Berlin : CDU-Experte hinterfragt private Krankenkassen

In der schwarz-gelben Koalition ist ein Streit um die Zukunft der privaten Krankenversicherung (PKV) entbrannt. CDU-Gesundheitsexperte Jens Spahn stellte die Existenz der privaten Versicherungen infrage. "Dass nur Selbstständige, Beamte und Gutverdiener sich privat versichern können, lässt sich nur noch historisch begründen", sagte Spahn der "Welt". Diese Trennung sei nicht mehr zeitgemäß, man finde dafür "nicht einmal mehr auf einer CDU-Mitgliederversammlung eine Mehrheit".

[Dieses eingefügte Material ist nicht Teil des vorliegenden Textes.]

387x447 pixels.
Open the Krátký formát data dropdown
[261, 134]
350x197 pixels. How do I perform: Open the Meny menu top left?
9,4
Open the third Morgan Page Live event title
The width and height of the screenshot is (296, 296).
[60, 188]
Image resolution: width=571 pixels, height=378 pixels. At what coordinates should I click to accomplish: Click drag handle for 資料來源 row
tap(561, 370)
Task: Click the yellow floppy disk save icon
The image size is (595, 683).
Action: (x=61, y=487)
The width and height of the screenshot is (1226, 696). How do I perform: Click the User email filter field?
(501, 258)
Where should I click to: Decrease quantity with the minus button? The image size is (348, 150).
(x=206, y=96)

Spahn schwebt ein Zusammenwachsen von privater und gesetzlicher Versicherung vor. Dabei will er eine "überzeugende Alternative" zur Bürgerversicherung von SPD und Grünen anbieten. Deren Bürgerversicherungsmodelle laufen auf eine faktische Abschaffung der Privatversicherung hinaus. Die CDU will die Pläne zur Neuordnung des Krankenversicherungssystems nach Ostern beraten.

CSU, FDP, Ärzteschaft und Versicherer kritisierten Spahns Vorstoß. "Aus meiner Sicht besteht kein Anlass zu einer Grundsatzdiskussion", sagte FDP-Gesundheitsexperte Heinz Lanfermann. Bei den Privatversicherten gebe es einen "sehr hohen Zufriedenheitsgrad".

Der Chef des PKV-Verbandes, Volker Leienbach, warf Spahn vor, mit seinem Vorstoß "politisch fahrlässig" zu handeln. Etwa jeder zehnte Bundesbürger hat eine private Krankenversicherung.